O presidente israelense e o espanhol Felipe González destacam em Guadalajara a oportunidade histórica que se abriu para um acordo no Oriente Médio

González, Krauze e Peres, em Guadalajara.
González, Krauze e Peres, em Guadalajara.SAÚL RUIZ

Dois velhos amigos sentaram-se ontem para conversar na Feira do Livro de Guadalajara. De um lado, o presidente de Israel e prêmio Nobel da Paz, Shimon Peres, que se definiu como um “otimista insatisfeito”, com essa insatisfação que foi “a maior contribuição do judaísmo à história da humanidade”. Do outro, o ex-presidente do Governo espanhol Felipe González, um “cristão deficiente que abandonou a fé”. Moderados pelo escritor e historiador mexicano Enrique Krauze, os dois estadistas falaram de tolerância, poder, ciência, Deus, dos desafios da democracia no século XXI. Do que mudou no mundo desde que se conheceram, há 40 anos. Mas, sobretudo, do que não mudou: o complicado caminho para a paz no Oriente Médio.

Em Peres se destacava a melancolia pelas oportunidades perdidas. Mas ele apelou precisamente à história para sonhar com um futuro otimista. “Quando olho para trás vejo que chegamos à paz com o Egito e chegamos à paz com a Jordânia, devolvendo todos os territórios ocupados”. E mostrou-se conciliador: “Não podemos seguir sendo judeus e dominar outro povo. Isso vai na contramão do que significa o judaísmo. Quando dizem que somos o povo escolhido quer dizer que elegemos o valor moral. Fomos atacados sete vezes por inimigos superiores, e ganhamos sempre.
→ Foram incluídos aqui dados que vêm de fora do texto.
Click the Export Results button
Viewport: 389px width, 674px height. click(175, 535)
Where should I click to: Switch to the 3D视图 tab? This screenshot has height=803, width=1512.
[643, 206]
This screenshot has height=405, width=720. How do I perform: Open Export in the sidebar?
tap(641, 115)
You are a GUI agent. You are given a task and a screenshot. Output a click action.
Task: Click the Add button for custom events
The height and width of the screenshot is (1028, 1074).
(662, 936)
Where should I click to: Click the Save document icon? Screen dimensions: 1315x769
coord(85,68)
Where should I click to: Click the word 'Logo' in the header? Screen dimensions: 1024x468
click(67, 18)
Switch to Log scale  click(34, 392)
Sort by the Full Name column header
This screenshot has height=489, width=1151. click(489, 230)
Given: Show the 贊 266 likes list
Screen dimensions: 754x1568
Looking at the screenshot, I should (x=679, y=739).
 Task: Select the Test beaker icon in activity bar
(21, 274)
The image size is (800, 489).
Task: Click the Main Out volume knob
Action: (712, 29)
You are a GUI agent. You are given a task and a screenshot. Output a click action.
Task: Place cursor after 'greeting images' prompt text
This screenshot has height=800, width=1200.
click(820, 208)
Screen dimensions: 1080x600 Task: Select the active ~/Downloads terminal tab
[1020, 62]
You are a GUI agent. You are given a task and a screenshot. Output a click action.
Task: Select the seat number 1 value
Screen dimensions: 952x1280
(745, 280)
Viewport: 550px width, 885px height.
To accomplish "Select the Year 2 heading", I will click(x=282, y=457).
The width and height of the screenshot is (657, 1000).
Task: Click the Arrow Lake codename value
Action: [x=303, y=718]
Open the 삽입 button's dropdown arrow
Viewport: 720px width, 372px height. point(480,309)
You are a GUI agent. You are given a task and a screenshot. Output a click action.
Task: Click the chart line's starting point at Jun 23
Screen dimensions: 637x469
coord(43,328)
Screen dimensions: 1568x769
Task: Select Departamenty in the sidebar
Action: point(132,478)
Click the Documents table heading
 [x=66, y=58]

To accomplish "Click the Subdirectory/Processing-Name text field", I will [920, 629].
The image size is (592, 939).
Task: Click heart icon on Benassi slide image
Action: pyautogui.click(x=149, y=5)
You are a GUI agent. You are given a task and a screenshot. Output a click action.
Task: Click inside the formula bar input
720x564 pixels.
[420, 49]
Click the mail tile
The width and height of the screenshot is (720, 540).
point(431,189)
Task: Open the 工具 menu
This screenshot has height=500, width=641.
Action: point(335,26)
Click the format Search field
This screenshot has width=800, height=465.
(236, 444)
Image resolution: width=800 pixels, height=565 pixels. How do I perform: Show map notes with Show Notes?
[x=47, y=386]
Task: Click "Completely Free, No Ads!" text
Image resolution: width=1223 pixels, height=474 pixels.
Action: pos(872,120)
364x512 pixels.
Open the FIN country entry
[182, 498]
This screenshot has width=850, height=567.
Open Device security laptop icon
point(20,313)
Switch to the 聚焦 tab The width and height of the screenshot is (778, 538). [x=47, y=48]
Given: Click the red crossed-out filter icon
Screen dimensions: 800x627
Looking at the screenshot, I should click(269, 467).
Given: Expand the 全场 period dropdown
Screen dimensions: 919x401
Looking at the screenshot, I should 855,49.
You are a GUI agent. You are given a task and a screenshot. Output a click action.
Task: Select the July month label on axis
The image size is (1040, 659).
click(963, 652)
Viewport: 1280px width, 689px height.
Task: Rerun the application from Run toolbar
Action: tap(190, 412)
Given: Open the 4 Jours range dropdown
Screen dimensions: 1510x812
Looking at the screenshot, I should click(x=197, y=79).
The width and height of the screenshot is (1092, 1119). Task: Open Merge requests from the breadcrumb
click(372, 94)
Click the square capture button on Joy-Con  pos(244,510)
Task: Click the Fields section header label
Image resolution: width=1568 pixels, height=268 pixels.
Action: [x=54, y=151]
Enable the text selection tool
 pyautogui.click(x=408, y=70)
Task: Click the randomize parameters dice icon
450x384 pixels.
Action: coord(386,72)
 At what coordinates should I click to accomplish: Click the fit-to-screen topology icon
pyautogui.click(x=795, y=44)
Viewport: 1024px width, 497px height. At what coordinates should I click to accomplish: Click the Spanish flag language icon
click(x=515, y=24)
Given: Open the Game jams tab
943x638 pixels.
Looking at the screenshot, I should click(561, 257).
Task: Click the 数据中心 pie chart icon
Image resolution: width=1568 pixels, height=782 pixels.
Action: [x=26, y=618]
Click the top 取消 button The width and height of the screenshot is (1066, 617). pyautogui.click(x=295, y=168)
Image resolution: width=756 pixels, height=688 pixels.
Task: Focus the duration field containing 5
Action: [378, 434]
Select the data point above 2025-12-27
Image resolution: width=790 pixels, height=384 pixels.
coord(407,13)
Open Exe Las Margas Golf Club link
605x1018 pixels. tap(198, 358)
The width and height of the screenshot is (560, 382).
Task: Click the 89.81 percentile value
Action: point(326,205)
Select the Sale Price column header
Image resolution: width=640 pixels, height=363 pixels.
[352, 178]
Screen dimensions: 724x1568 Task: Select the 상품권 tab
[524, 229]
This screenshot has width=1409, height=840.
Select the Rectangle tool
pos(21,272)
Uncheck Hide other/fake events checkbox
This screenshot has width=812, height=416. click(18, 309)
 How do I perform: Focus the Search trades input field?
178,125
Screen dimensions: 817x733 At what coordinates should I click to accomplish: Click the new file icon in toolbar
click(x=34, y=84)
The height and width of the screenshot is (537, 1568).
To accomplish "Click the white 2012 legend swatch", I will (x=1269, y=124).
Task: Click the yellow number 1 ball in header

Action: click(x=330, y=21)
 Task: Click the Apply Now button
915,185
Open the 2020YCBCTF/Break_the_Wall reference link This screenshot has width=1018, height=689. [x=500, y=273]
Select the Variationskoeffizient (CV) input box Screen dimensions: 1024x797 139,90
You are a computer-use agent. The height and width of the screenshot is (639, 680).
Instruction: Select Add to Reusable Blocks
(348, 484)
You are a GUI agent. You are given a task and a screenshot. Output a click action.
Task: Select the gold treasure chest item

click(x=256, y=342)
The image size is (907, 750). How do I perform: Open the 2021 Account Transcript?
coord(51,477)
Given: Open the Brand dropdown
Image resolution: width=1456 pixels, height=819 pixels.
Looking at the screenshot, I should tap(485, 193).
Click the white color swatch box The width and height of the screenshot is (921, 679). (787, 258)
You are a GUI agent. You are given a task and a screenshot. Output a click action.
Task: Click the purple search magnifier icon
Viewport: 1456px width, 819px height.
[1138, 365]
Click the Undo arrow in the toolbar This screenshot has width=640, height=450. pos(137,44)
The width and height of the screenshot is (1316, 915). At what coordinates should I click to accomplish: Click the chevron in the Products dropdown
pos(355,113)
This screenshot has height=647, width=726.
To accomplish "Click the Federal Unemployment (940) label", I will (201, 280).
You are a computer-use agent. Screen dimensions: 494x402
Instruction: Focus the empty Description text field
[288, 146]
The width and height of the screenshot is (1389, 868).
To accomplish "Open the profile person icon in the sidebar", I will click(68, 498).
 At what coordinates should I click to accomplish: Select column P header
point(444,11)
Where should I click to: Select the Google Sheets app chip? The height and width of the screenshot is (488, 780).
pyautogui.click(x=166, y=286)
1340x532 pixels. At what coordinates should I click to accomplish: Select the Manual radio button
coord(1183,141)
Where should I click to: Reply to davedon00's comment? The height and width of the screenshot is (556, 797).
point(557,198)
Mas, inclusive quando ganhamos, dissemos que não queríamos essa vitória, a vitoria será a paz, porque as vitórias militares são temporárias.”

Mas essa paz, segundo o presidente israelense, se vê uma vez ou outra diante de um grave obstáculo: que os palestinos não mantenham uma posição comum. “O problema para valer é que os árabes estão divididos, uma parte está com a paz e outra com o terrorismo… Os israelenses também têm diferenças, mas não nos matamos entre nós”. E fez um pedido aos árabes que quiserem ajudar a solucionar o conflito: “Vão e digam aos palestinos de Gaza que deixem de atirar, para facilitar um grande acordo”. "Para nós, um Oriente Médio tranquilo é uma bênção. Não nos dá nenhum prazer ver as pessoas sofrendo ou meninos famintos", acrescentou.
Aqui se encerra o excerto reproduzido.